**Work instruction**.
Using the listing below, count every line that contains the word "agent"; respond with the count alone.

· · · · ·

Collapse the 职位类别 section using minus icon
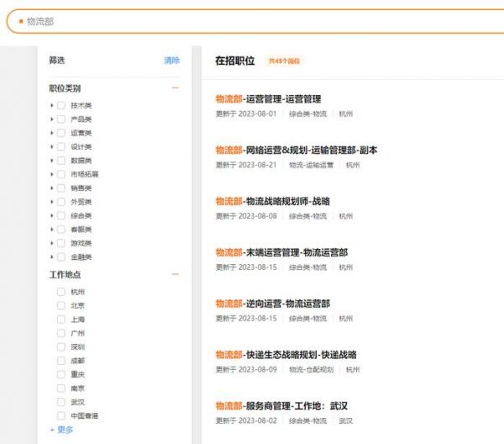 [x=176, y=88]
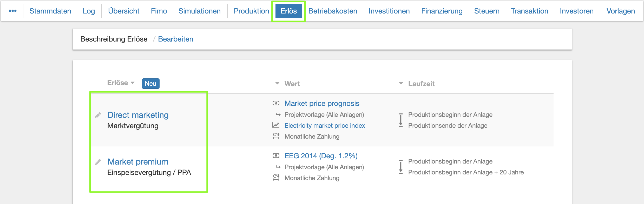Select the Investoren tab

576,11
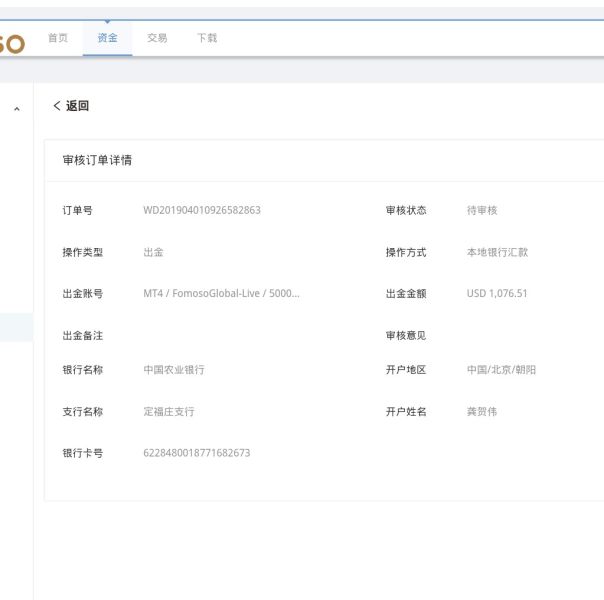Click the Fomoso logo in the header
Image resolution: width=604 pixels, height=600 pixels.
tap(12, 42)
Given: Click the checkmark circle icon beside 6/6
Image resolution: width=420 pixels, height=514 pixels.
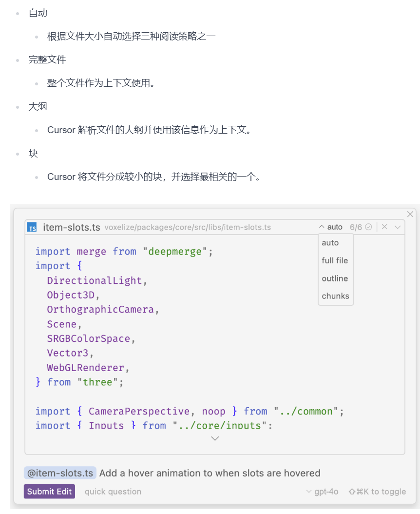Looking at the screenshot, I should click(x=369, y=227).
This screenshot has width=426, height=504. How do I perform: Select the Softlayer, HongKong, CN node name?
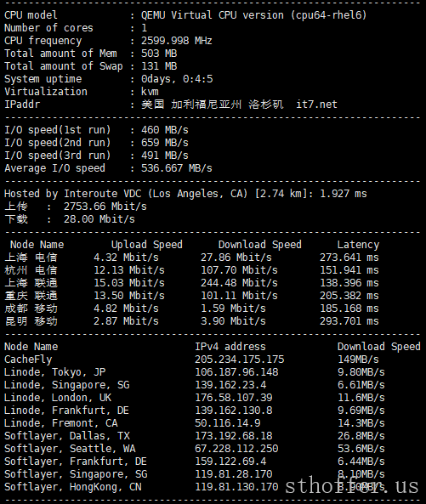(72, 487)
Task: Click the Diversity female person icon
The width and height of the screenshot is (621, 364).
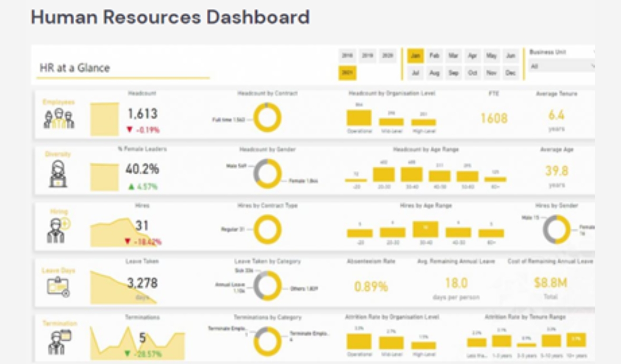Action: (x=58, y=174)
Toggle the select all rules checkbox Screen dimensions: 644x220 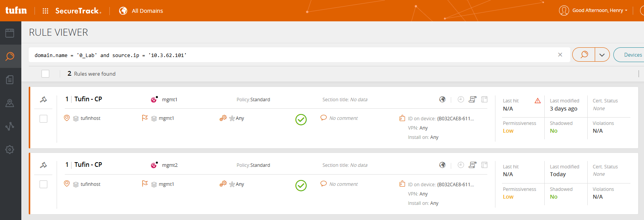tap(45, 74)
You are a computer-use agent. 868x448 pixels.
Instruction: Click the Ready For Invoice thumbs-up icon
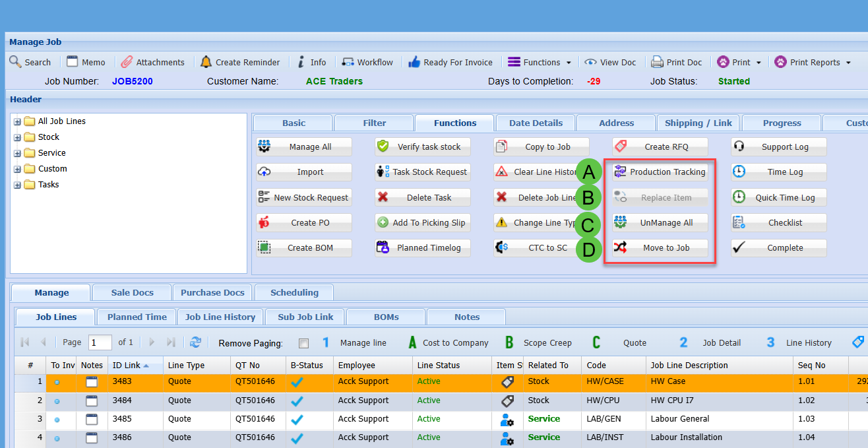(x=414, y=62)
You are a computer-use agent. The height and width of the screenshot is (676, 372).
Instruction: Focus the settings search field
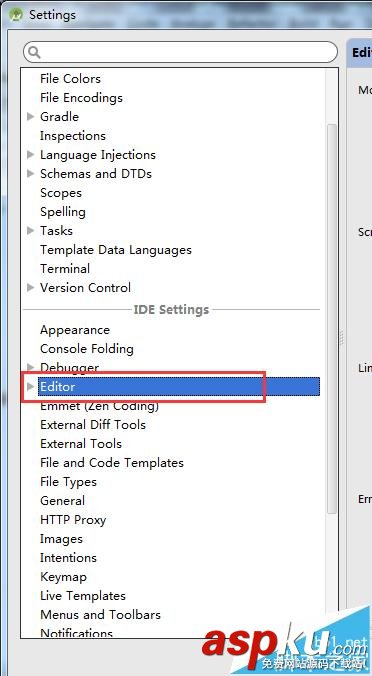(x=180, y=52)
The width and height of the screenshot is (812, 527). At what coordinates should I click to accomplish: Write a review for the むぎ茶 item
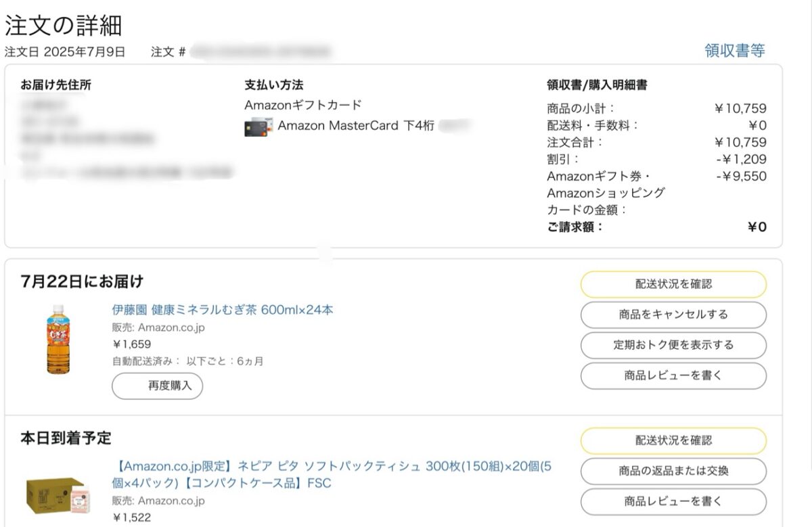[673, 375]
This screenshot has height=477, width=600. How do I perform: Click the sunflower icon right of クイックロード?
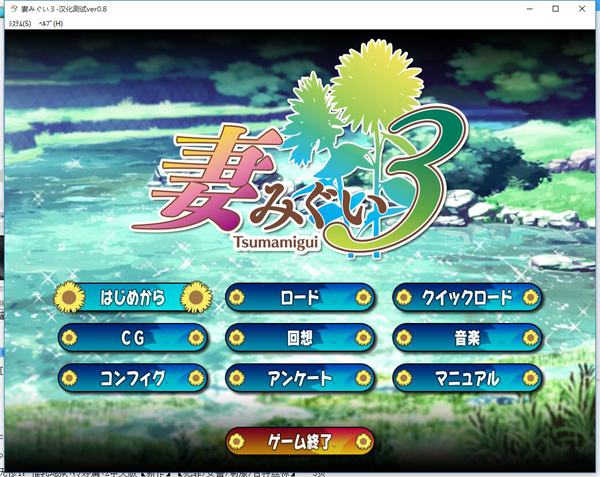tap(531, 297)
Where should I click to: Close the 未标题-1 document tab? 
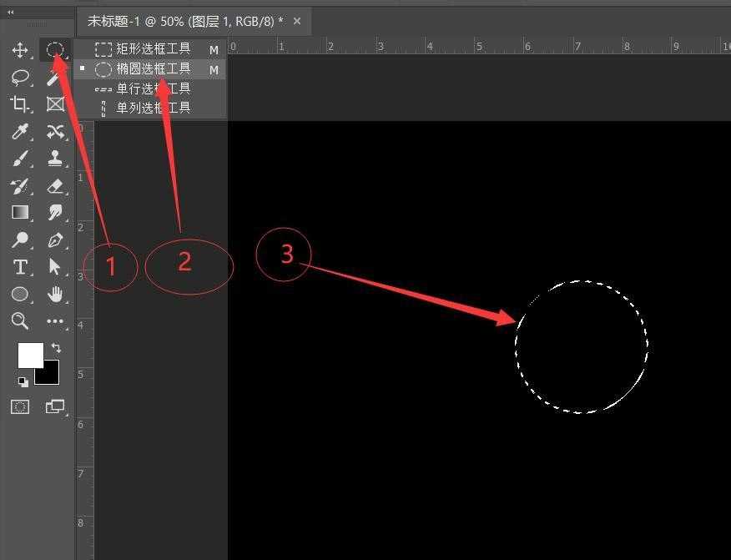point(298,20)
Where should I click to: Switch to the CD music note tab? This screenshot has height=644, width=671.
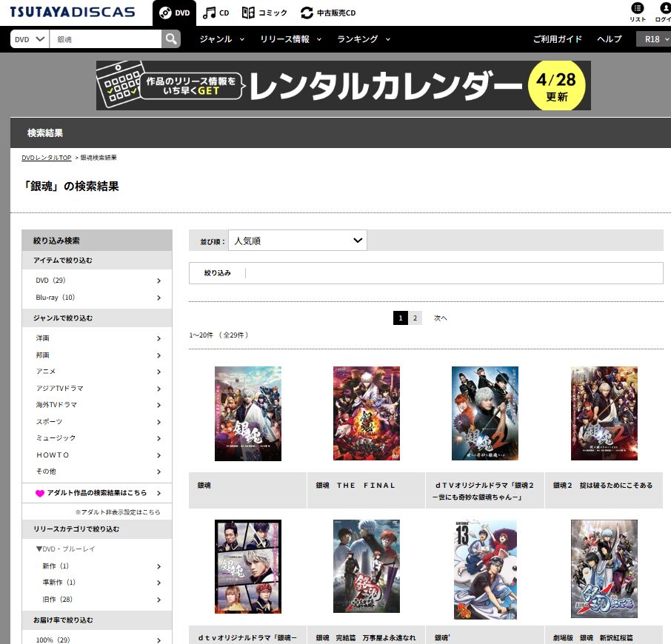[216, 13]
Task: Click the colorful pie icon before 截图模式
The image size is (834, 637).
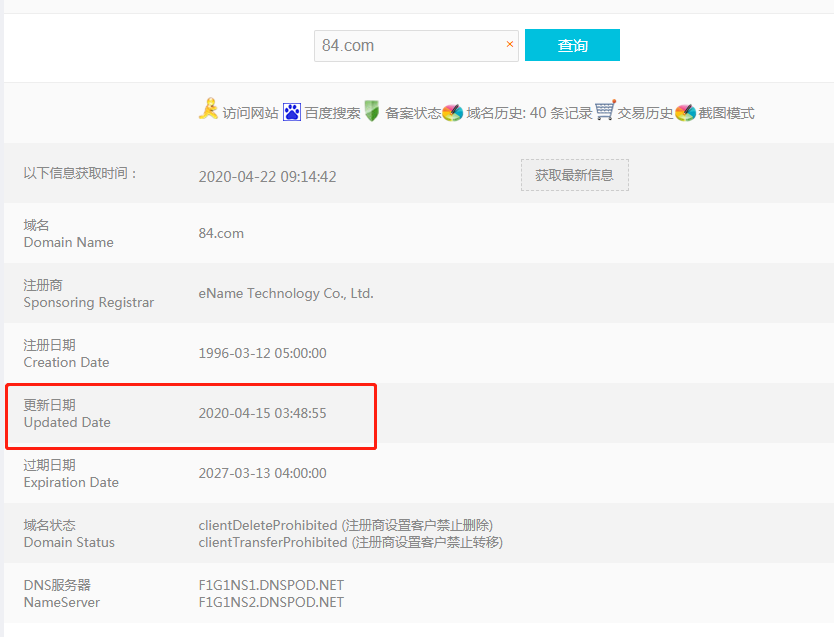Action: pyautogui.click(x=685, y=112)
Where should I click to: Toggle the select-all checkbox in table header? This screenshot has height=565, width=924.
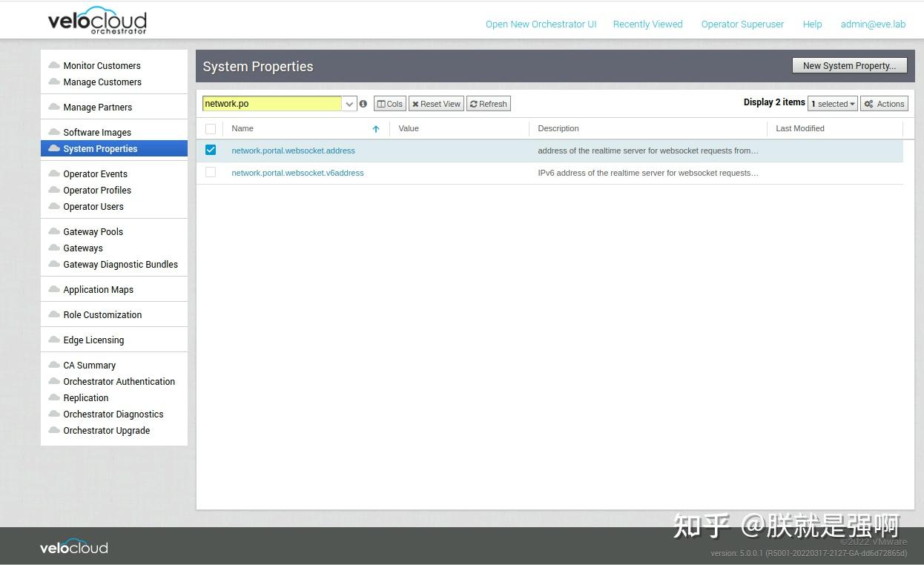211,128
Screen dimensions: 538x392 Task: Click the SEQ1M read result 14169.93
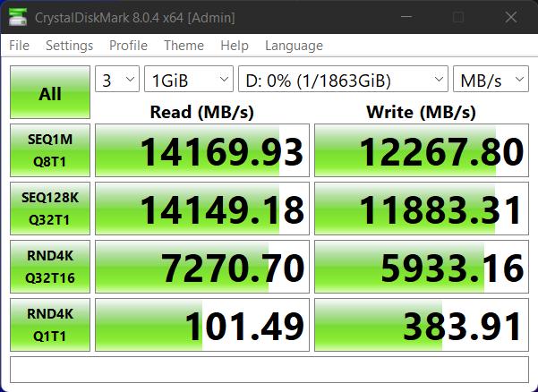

· · · · ·

**Response box**.
2